■ **Short task**
Please write out the rows again, beginning at the line that contains "The height and" and stopping after the line that contains "accounting style is", and replace "screenshot" with "screen capture" while keeping everything else the same. Leave the pictures out of your answer.

■ **Supplied data**
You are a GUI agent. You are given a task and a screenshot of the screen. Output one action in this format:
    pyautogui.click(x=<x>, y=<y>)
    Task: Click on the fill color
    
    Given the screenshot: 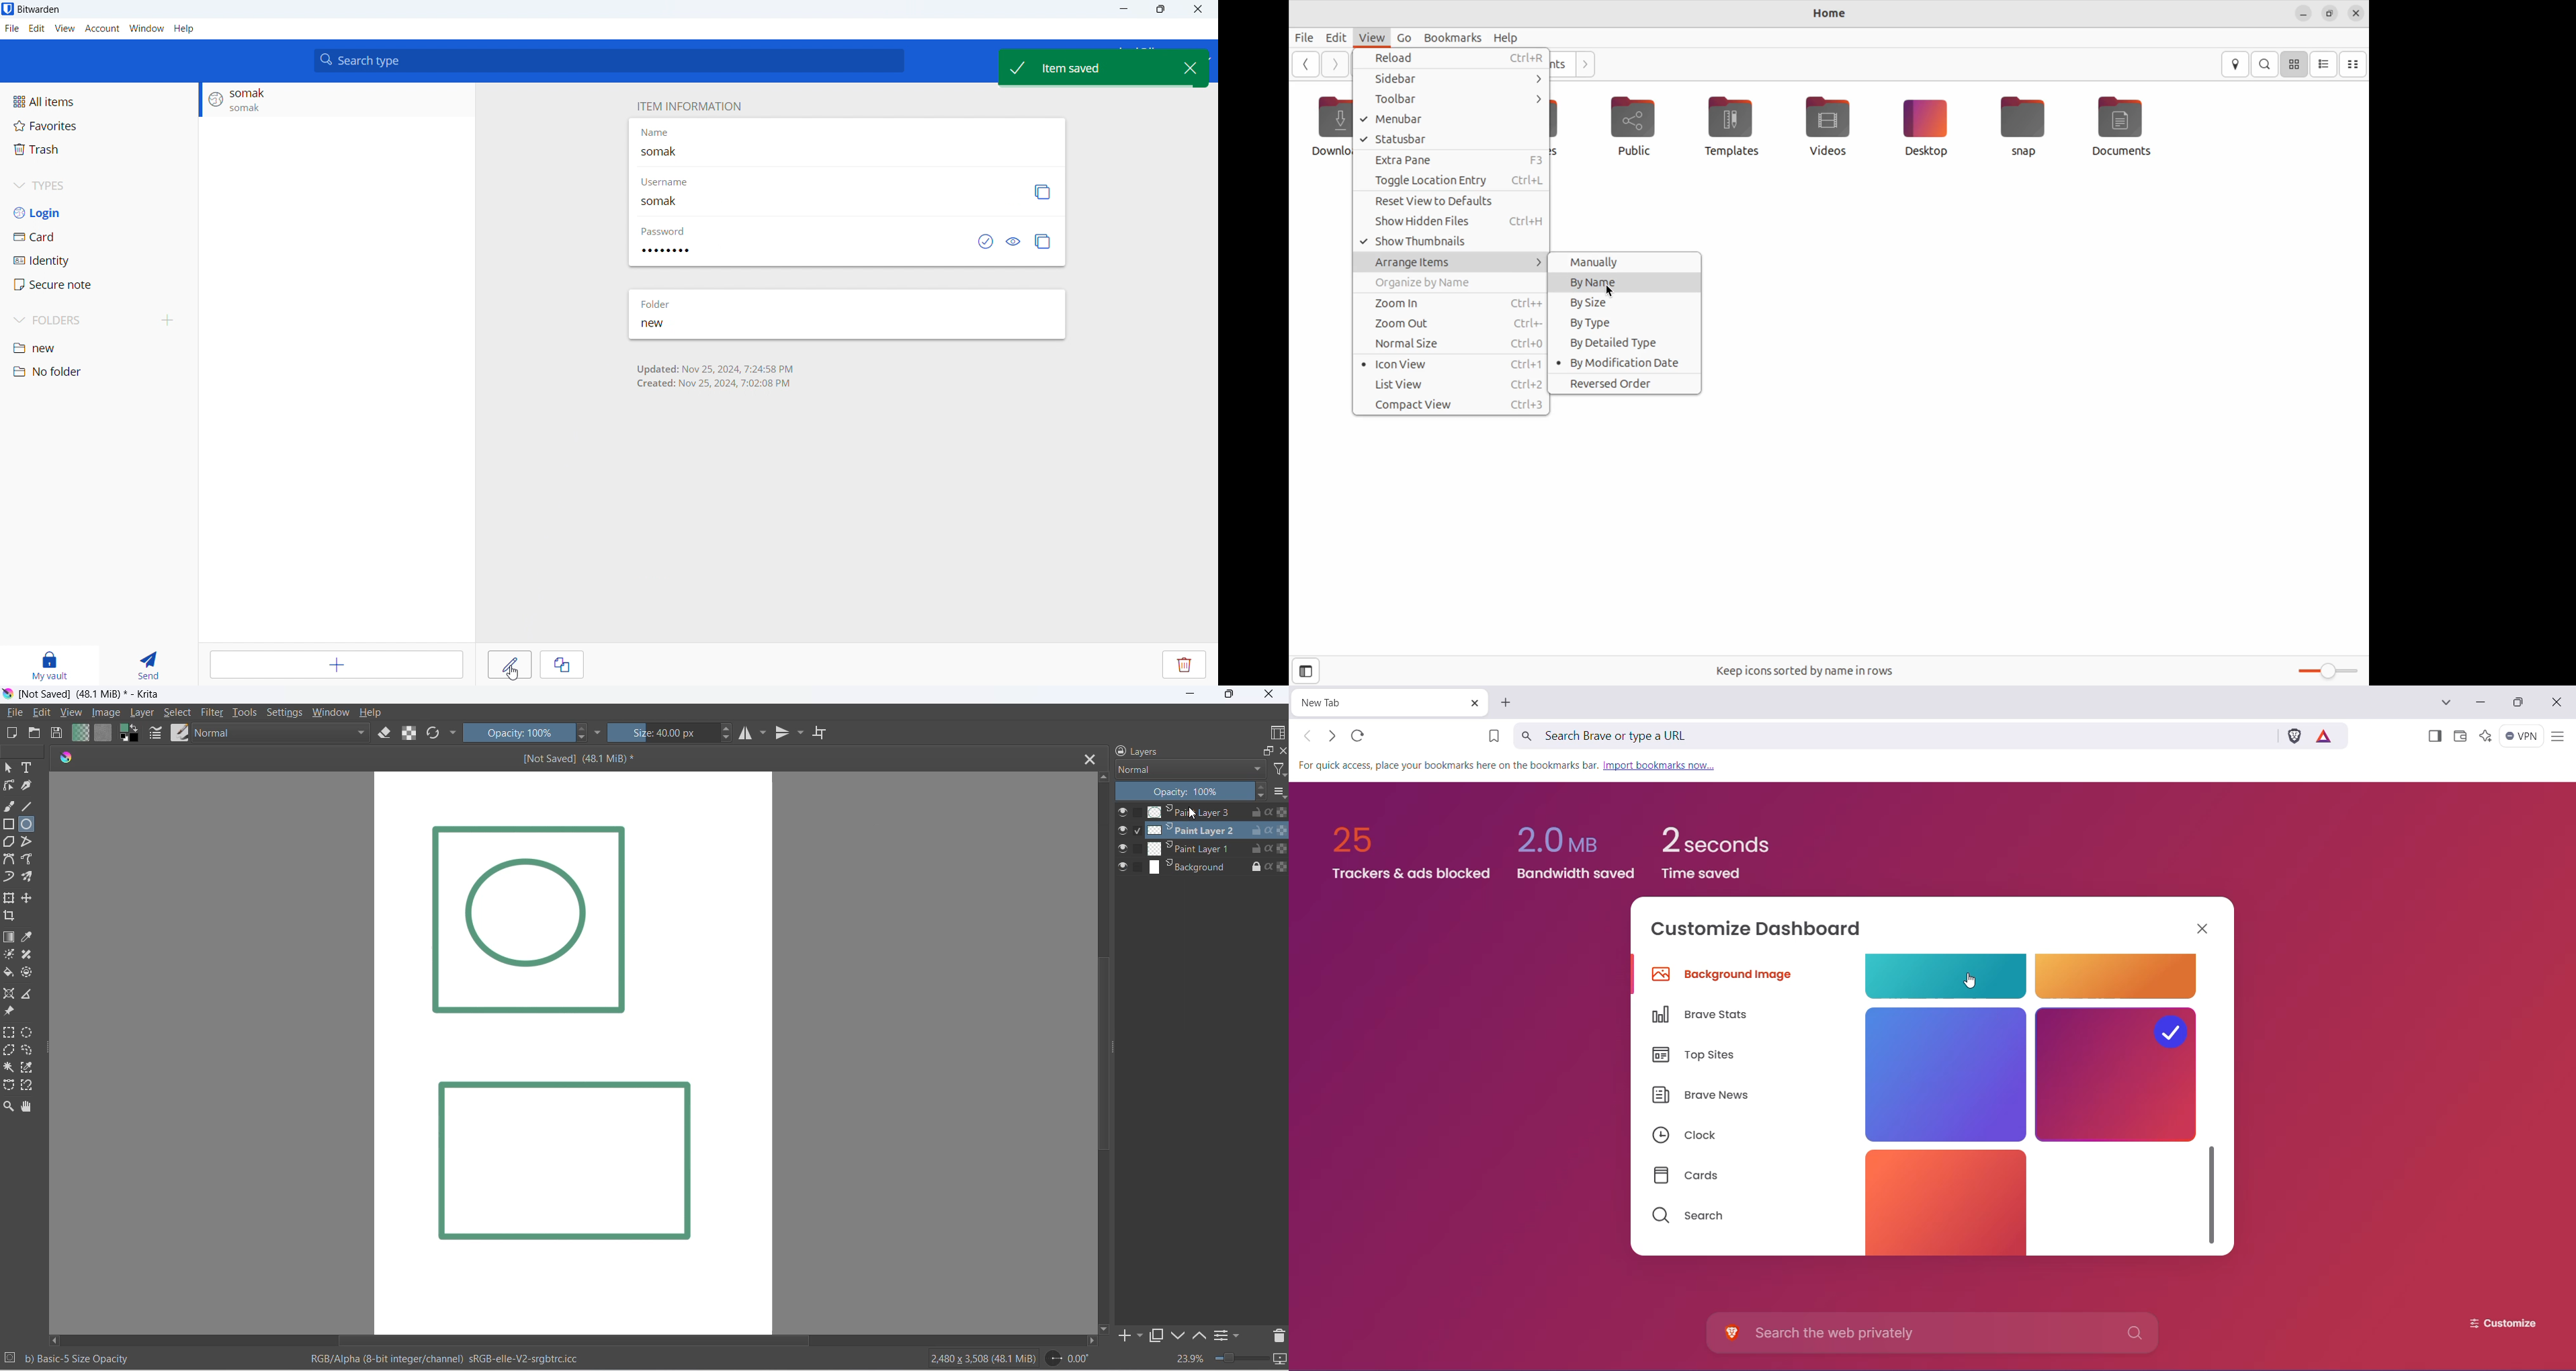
==
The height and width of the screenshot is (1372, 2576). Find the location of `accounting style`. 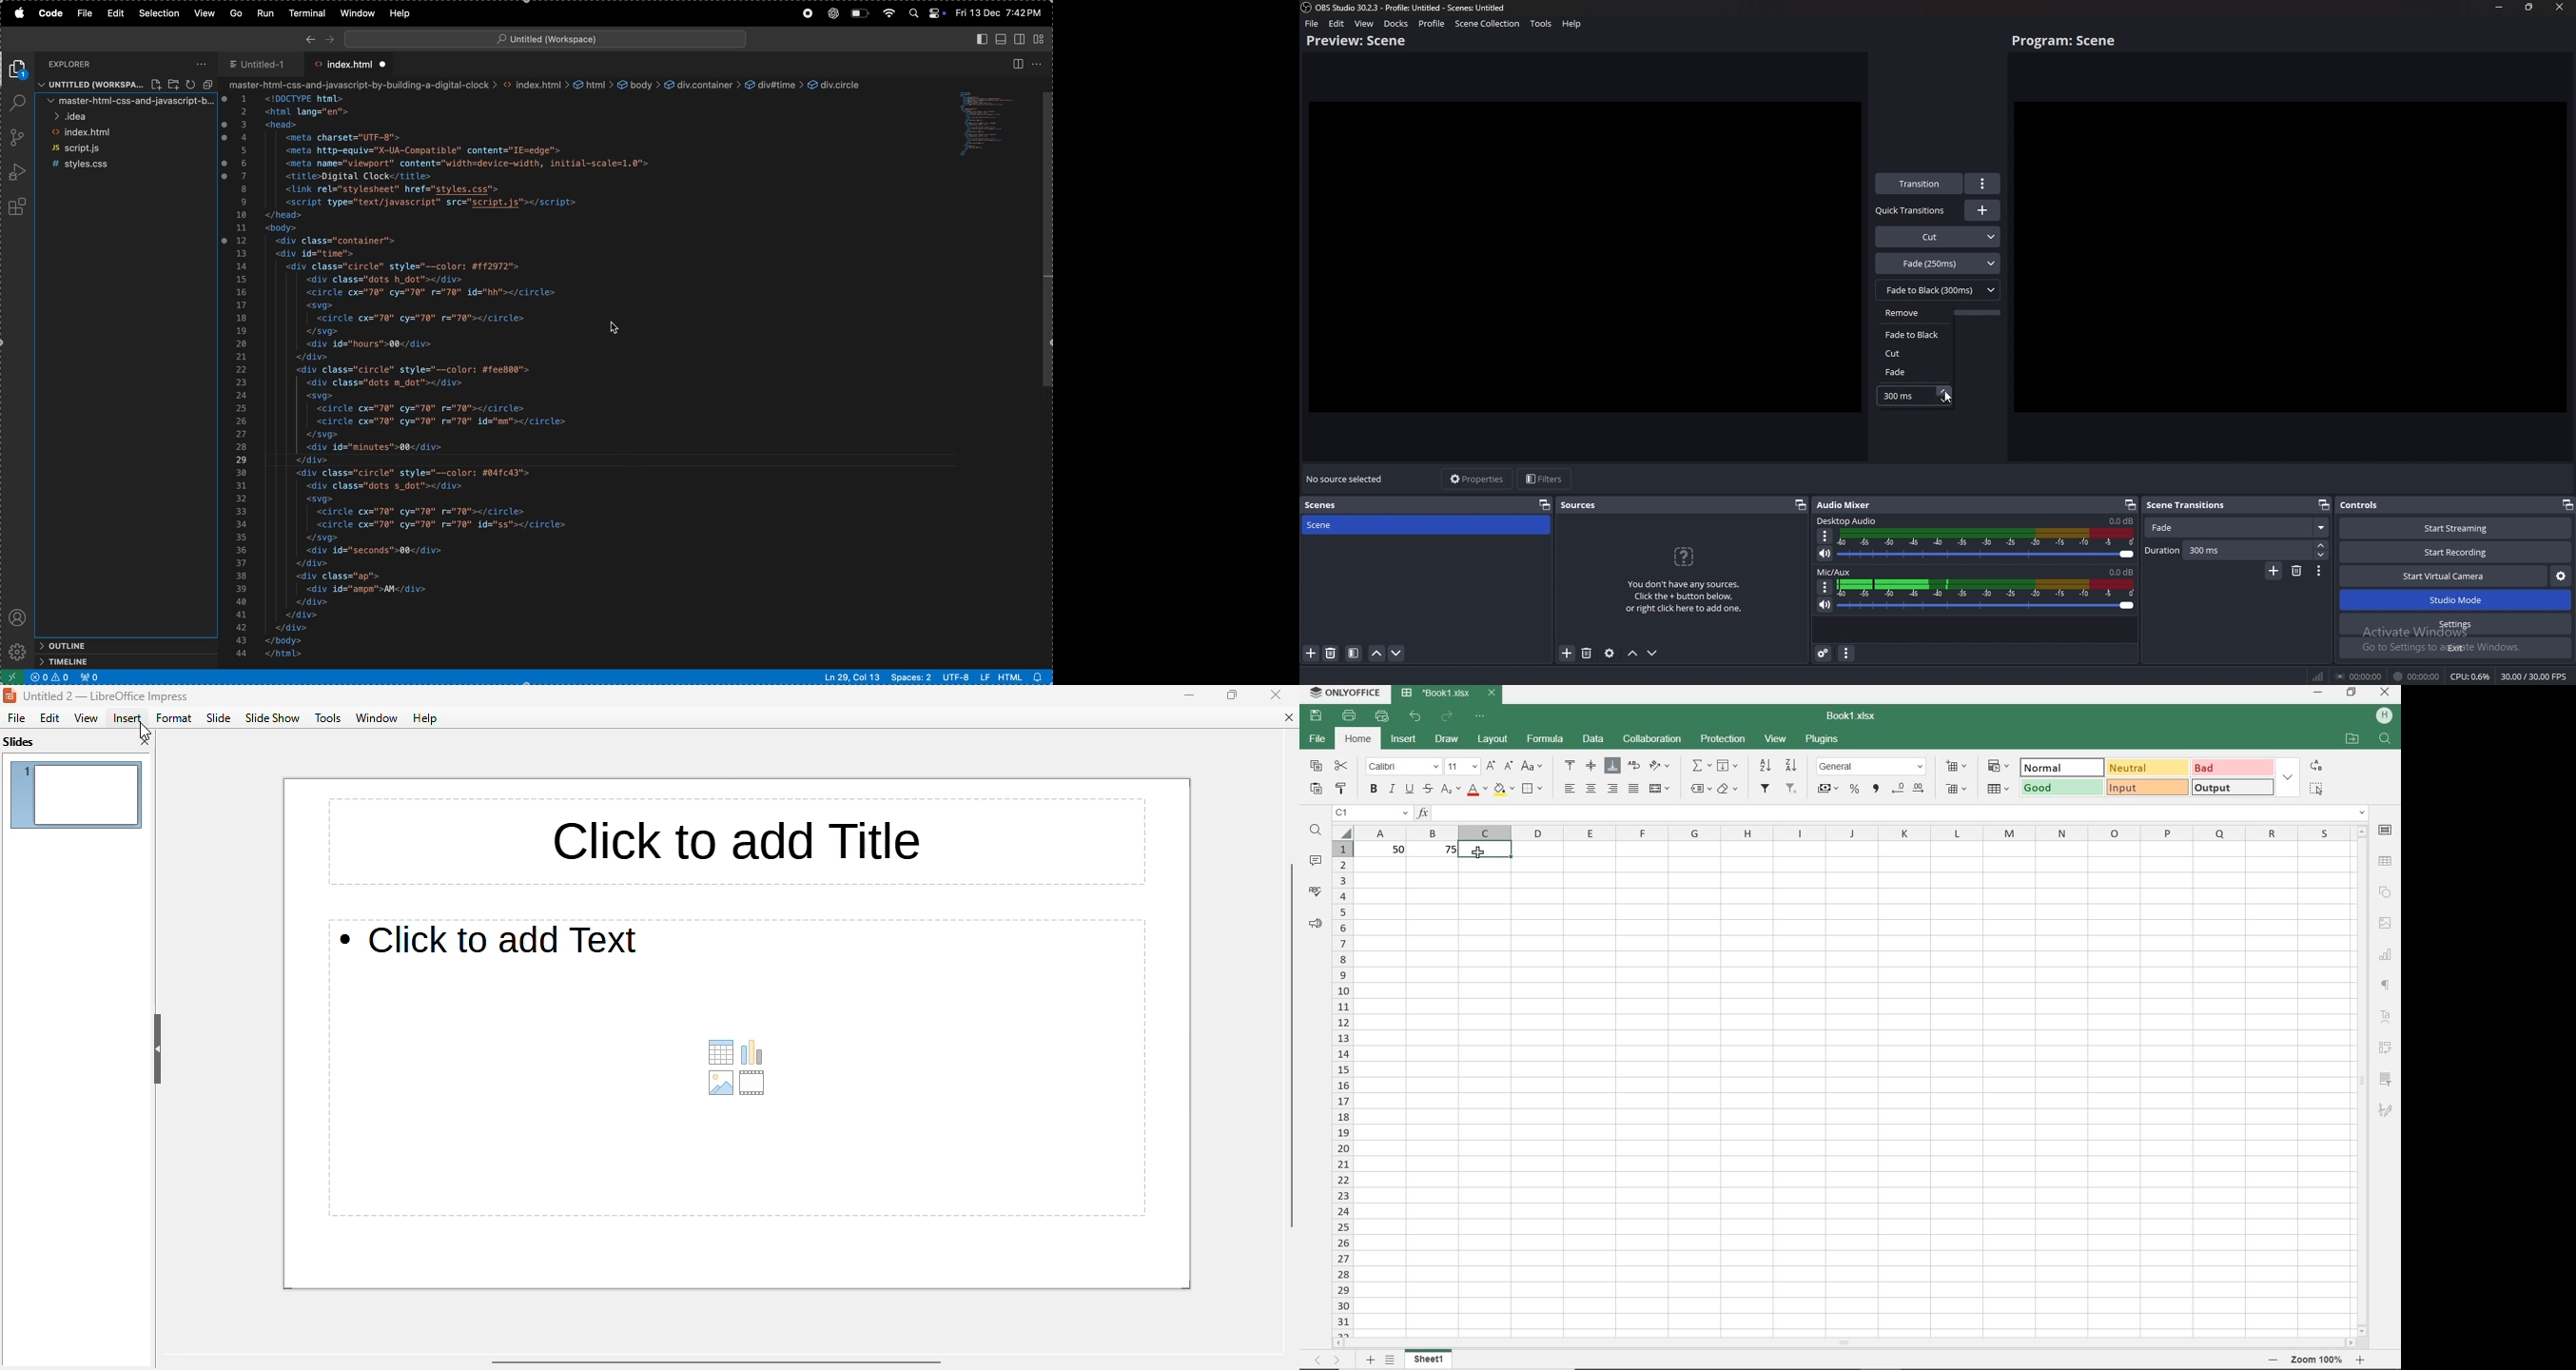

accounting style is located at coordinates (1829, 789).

■ **Solution to this problem**
The height and width of the screen capture is (1372, 2576). Find the location of `accounting style`. 

accounting style is located at coordinates (1829, 789).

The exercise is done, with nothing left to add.